To help us with our strategic thinking during this time of lockdown, we have engaged with Grant Ashfield of “Leadership Works”, who has previously led the management team through the work of Patrick Lencioni and the advantages of a healthy and smart organization (“The Advantage”, “The Five Dysfunctions of a Team”, “The Ideal Team Player”).  Amongst other things, Grant challenges us to think of a new “rallying cry”.

The Rallying Cry is not a slogan. Rather, it is a short-term goal, which is contextual and responsive to the current situation. It involves multiple tasks focused on “the most important thing right now”. As such it is more than a slogan, and much is packed behind the rallying cry.  The rationale behind the thinking of the rallying cry is centered on these ideas: current context, our ethos, and whether it is actionable.

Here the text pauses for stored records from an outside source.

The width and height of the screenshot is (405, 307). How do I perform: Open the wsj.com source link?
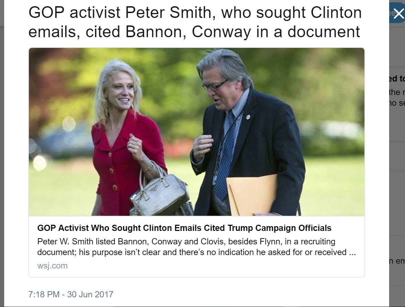pyautogui.click(x=53, y=266)
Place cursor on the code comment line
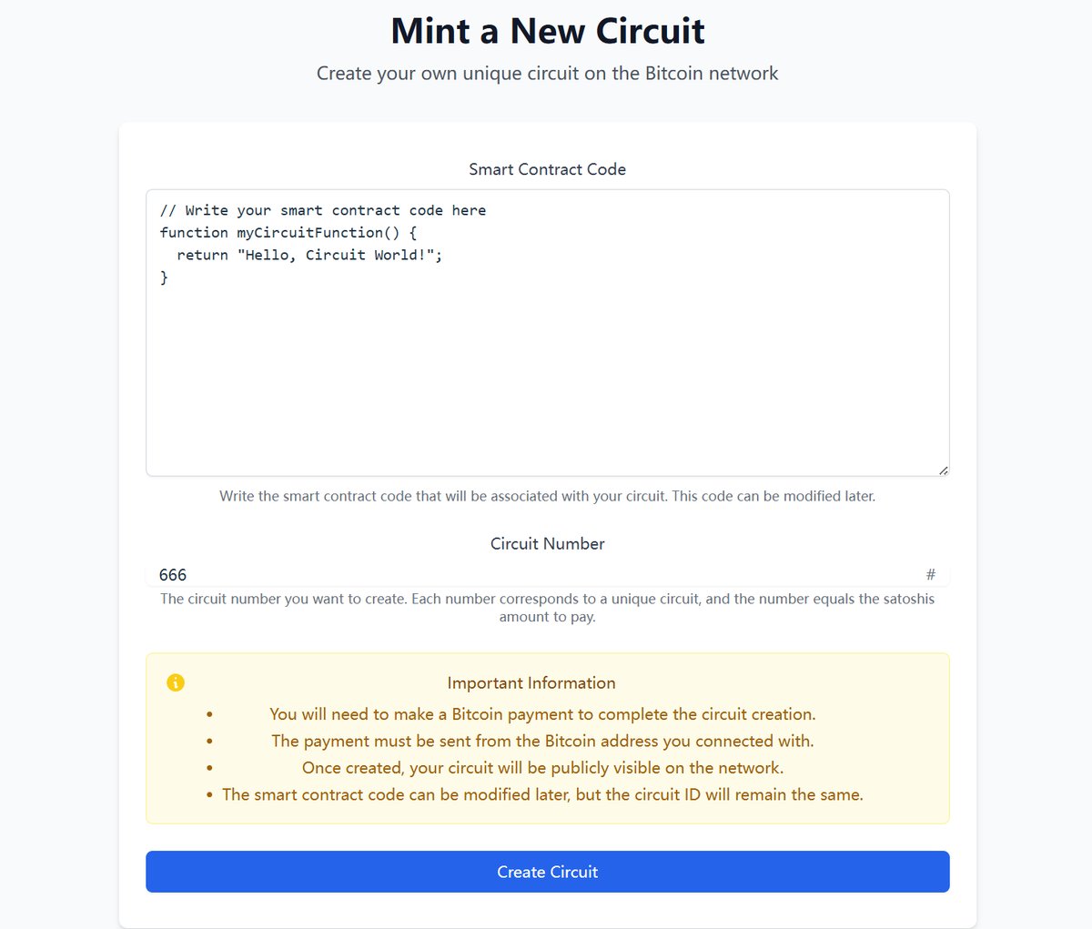This screenshot has height=929, width=1092. coord(323,210)

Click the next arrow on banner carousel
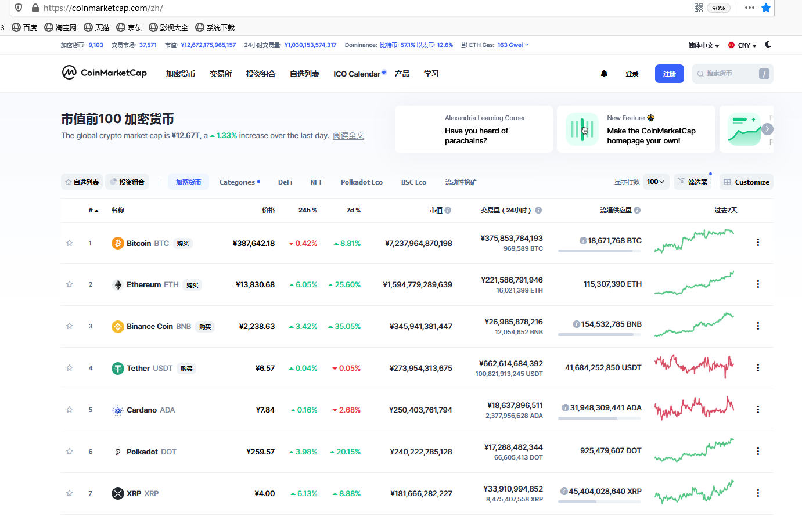tap(767, 129)

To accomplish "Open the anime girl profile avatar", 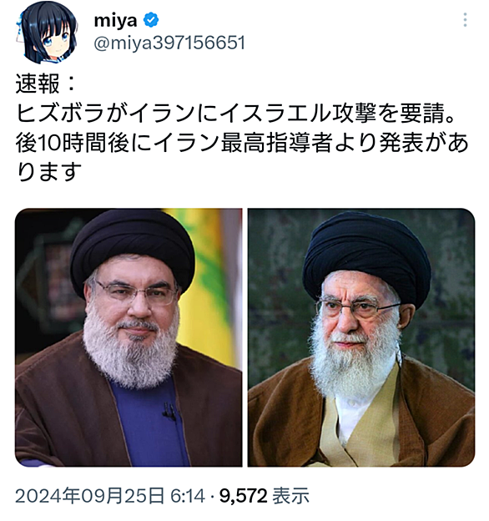I will click(47, 33).
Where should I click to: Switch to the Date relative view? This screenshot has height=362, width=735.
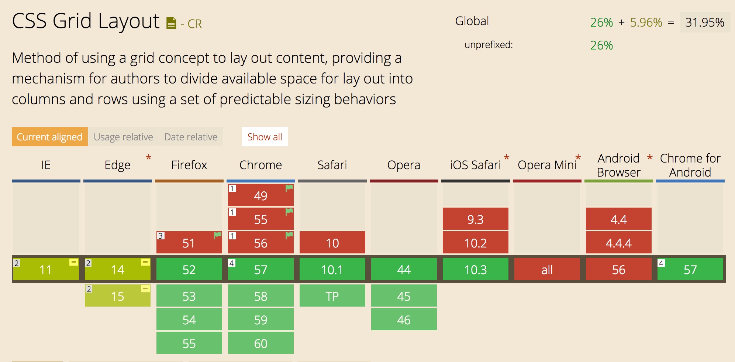(191, 137)
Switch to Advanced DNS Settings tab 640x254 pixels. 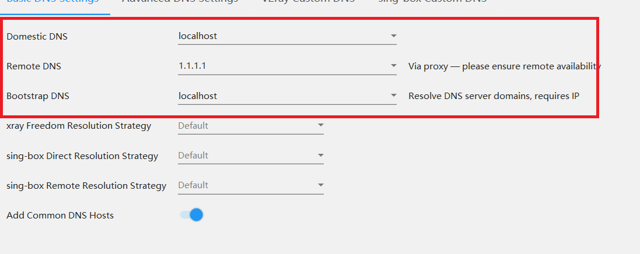tap(180, 2)
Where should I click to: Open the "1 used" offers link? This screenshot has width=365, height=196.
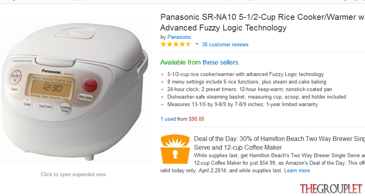(168, 119)
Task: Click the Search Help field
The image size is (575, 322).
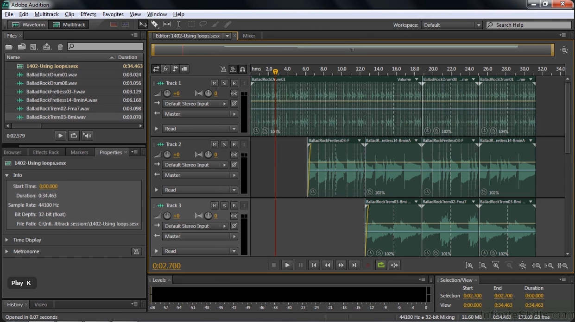Action: [528, 25]
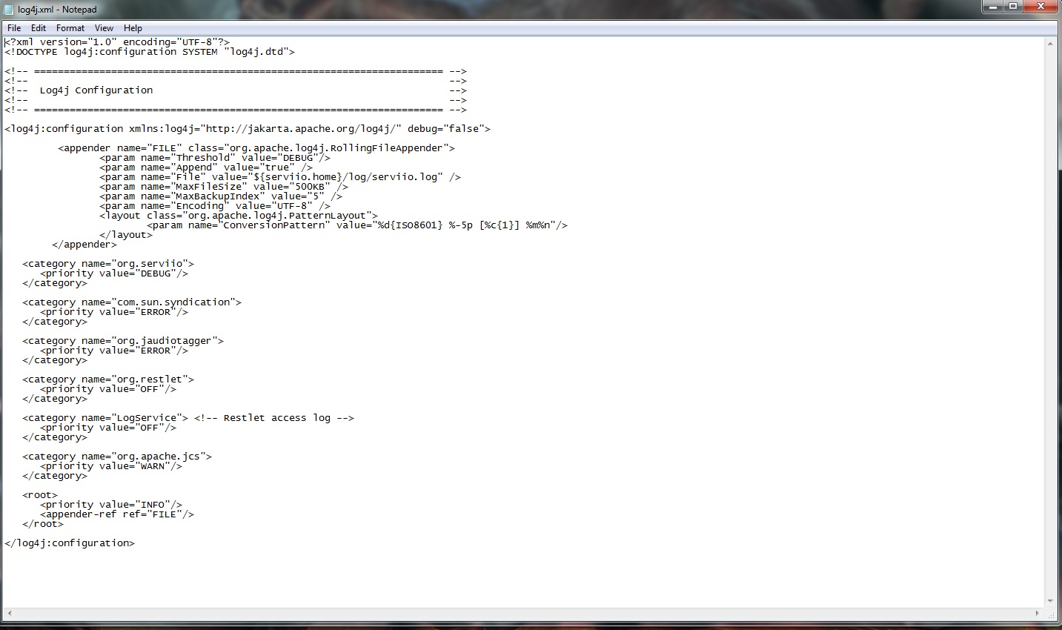Click the vertical scrollbar down arrow
Viewport: 1062px width, 630px height.
(x=1050, y=601)

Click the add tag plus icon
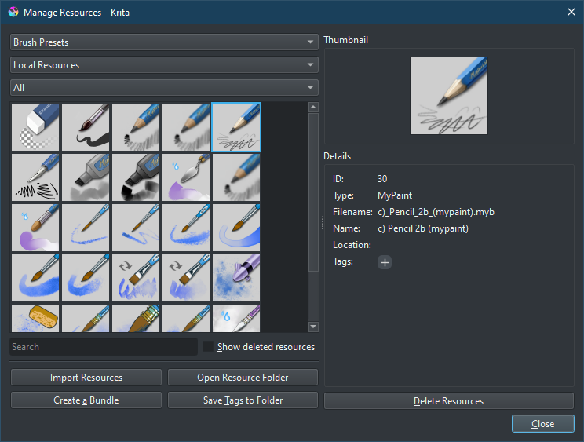(385, 262)
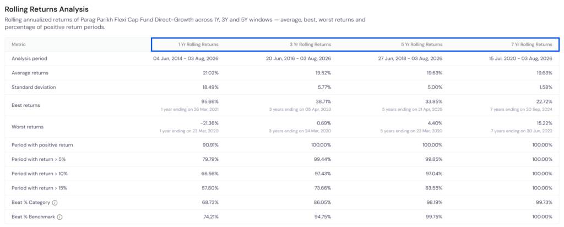This screenshot has height=227, width=564.
Task: Click the Beat % Category label text
Action: [31, 203]
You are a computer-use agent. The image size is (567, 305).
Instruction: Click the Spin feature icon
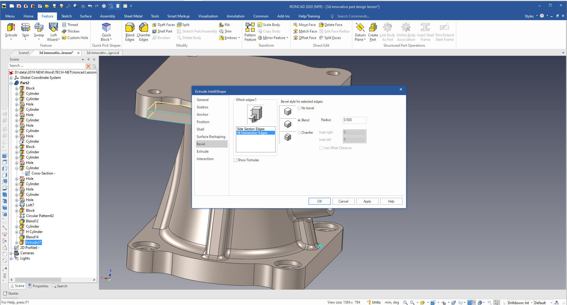[x=26, y=31]
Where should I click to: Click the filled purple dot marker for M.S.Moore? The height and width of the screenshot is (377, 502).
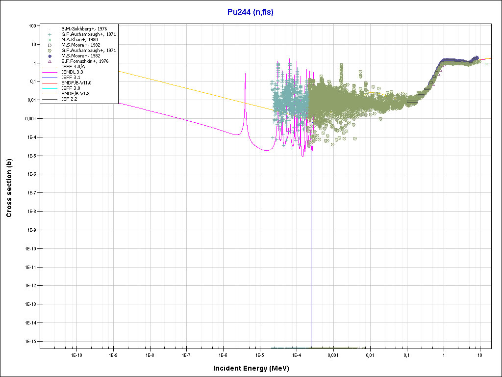tap(50, 56)
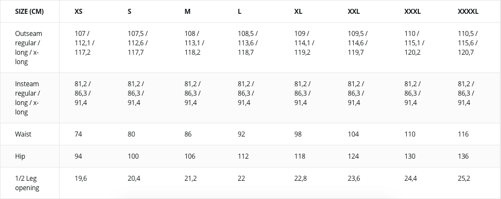
Task: Click the Inseam regular / long row label
Action: [x=28, y=98]
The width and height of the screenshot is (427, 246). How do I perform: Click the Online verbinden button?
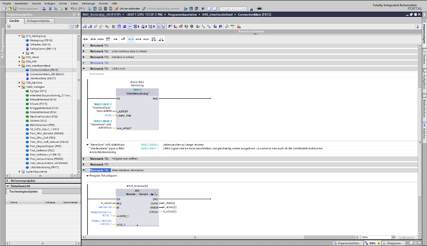[127, 9]
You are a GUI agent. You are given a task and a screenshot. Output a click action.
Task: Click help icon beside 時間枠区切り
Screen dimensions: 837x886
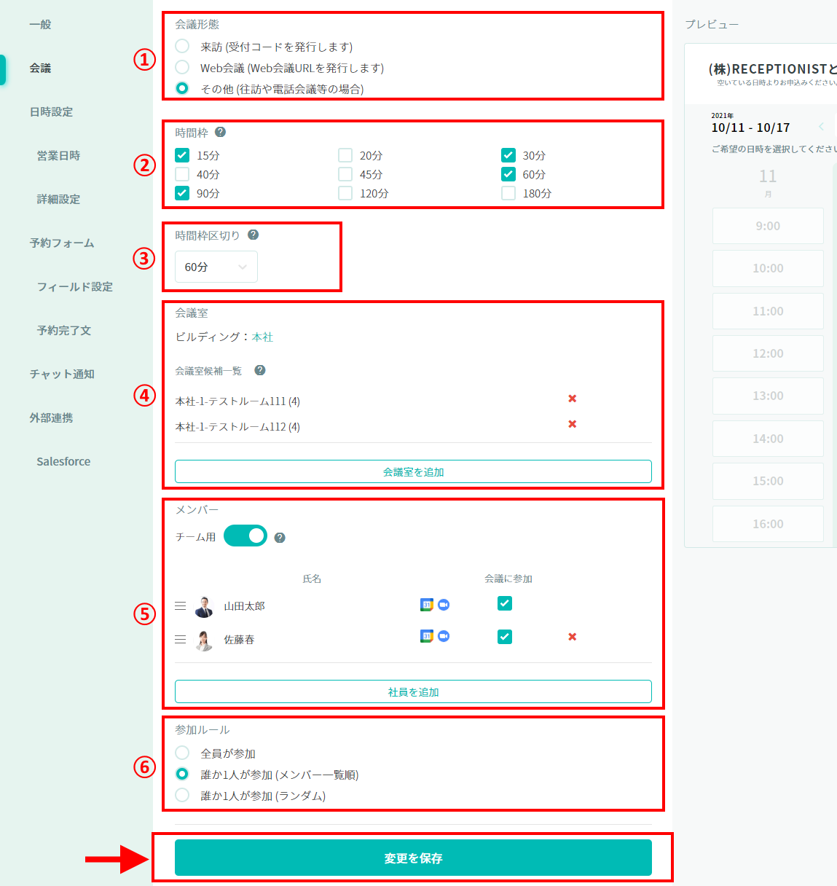(x=253, y=235)
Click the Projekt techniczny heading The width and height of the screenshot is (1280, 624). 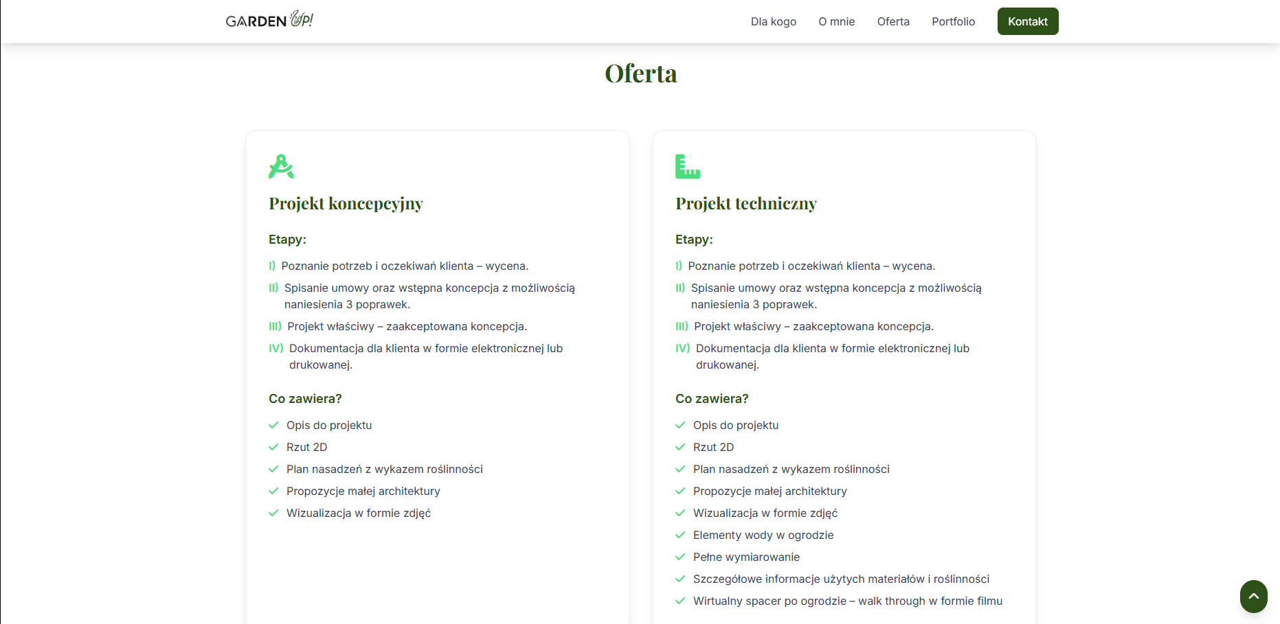[745, 204]
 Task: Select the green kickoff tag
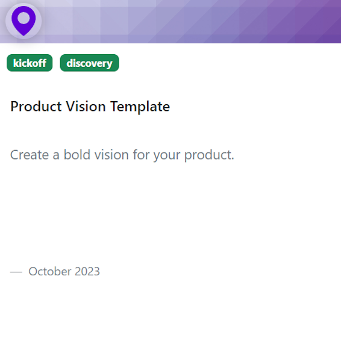click(30, 63)
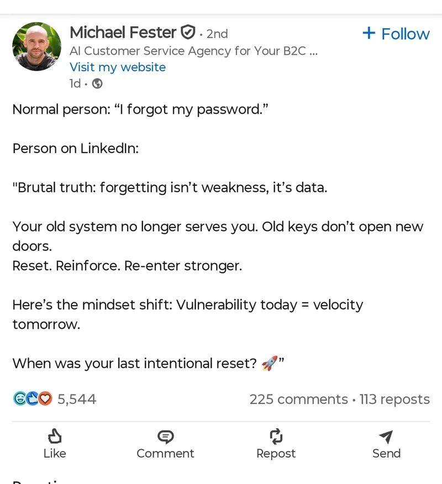Open the full reactions list via 5,544 count
Viewport: 442px width, 484px height.
76,398
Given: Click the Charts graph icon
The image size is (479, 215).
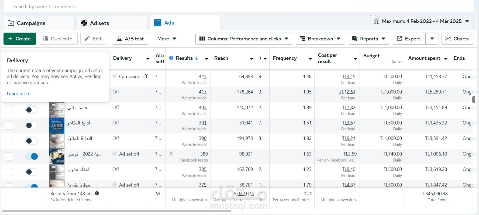Looking at the screenshot, I should 448,39.
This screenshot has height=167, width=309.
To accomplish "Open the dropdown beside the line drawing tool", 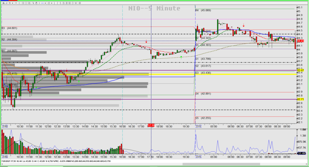I will coord(45,3).
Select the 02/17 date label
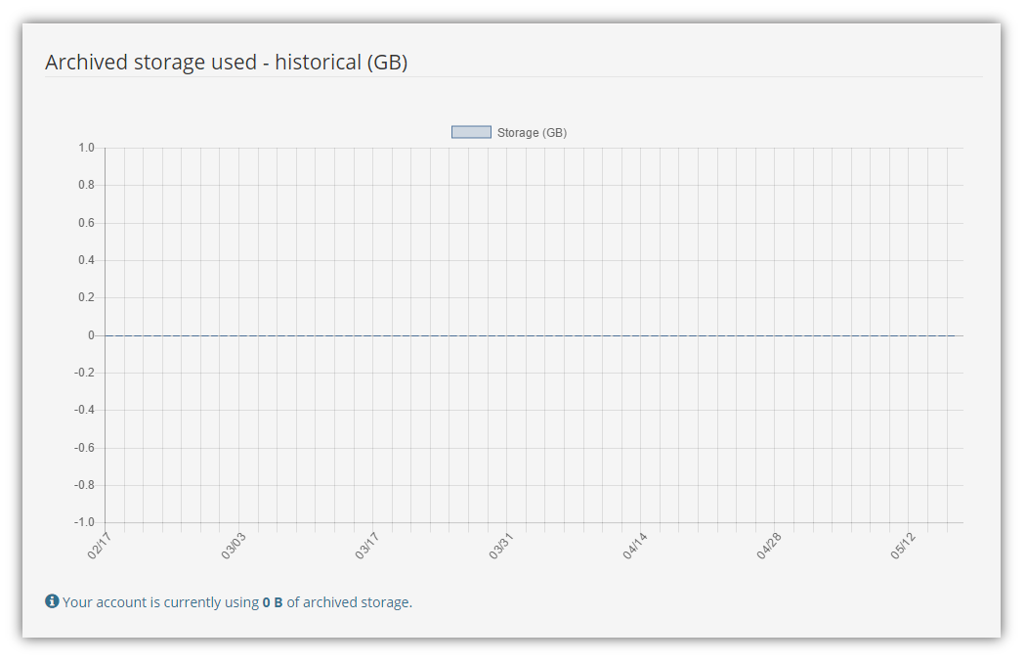Viewport: 1027px width, 663px height. 100,546
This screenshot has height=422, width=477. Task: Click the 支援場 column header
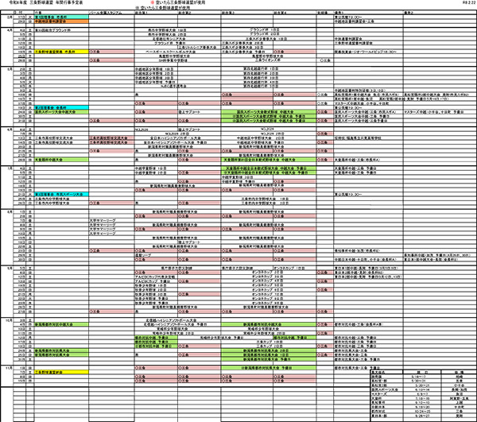pyautogui.click(x=321, y=14)
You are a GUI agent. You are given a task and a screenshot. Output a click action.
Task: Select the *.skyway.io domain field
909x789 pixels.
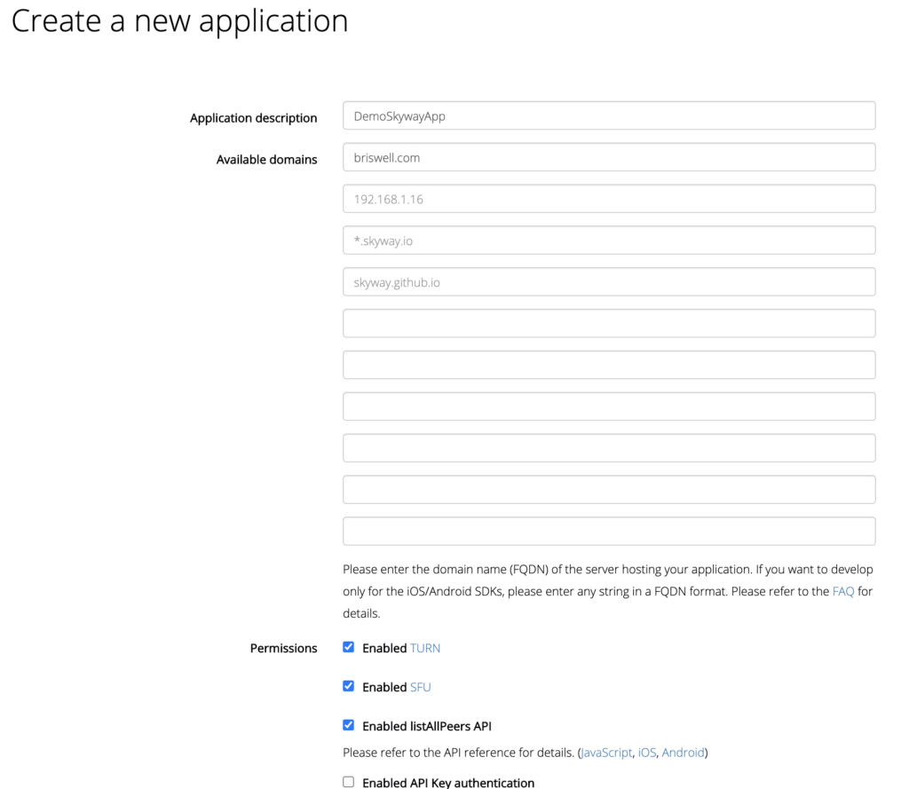(x=608, y=240)
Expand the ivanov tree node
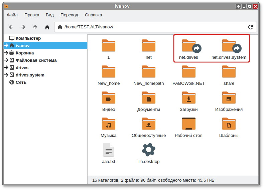264x190 pixels. tap(6, 45)
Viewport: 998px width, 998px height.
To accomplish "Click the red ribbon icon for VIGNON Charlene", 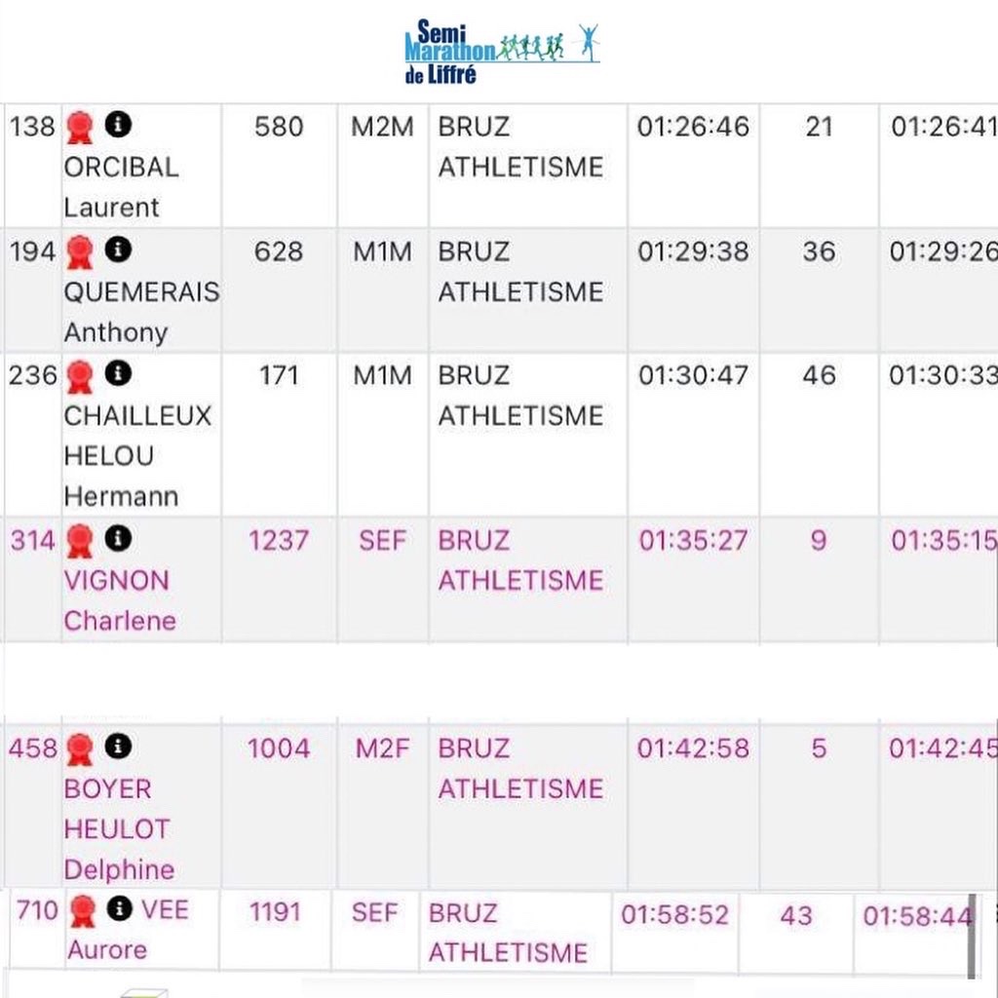I will tap(80, 540).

“A rallying cry serves the organizations with three primary functions: one, it creates an indisputable focus that transcends divisions, verticals and business units. Two: it unites those disparate parts of the company (or organization) with a purpose that is rooted in something both higher and deeper. Three: it catalyzes those companies — and the humans within — to work together in pursuit of a singular business vision. It also taps deeply into what motivates human beings at our core: feeling part of something bigger than ourselves.” (

Senior staff Mr Prav Iyer and Mr Shaun McCabe investigated various options, and the management team chose the following as the Clifton Rallying Cry.

Sindawonye! Together we endure & rise!

Sindawonye is an isiZulu word meaning: We are together. Community is a core belief at Clifton, and this fits our vision for transformation that sees the use of a single, powerful word. Together as a community, we are meeting the challenges of a global crisis, together we overcome these challenges and together we will succeed and emerge stronger.

It is important that we look ahead and maintain the momentum that has existed since lockdown. Only as a community, we will go forwards, and from this crisis, we will emerge stronger and better as a school, as professionals, as families and as individuals.

The greatest irony is that in isolation we have become closer and with technology we are now present in each other’s lives. Crucial to our community overcoming the current situation is working together with boys and families to meet the challenges of this global crisis. From the difficulties we are experiencing, we will change how we work, how we relate and how we live.

As a school, we are facing unprecedented challenges in the world, and as individuals in diverse communities in a complex world – these very challenges are overturning old ways of thinking, working, relating and living. With each and every hurdle that we overcome we move forwards towards a new vision for the world.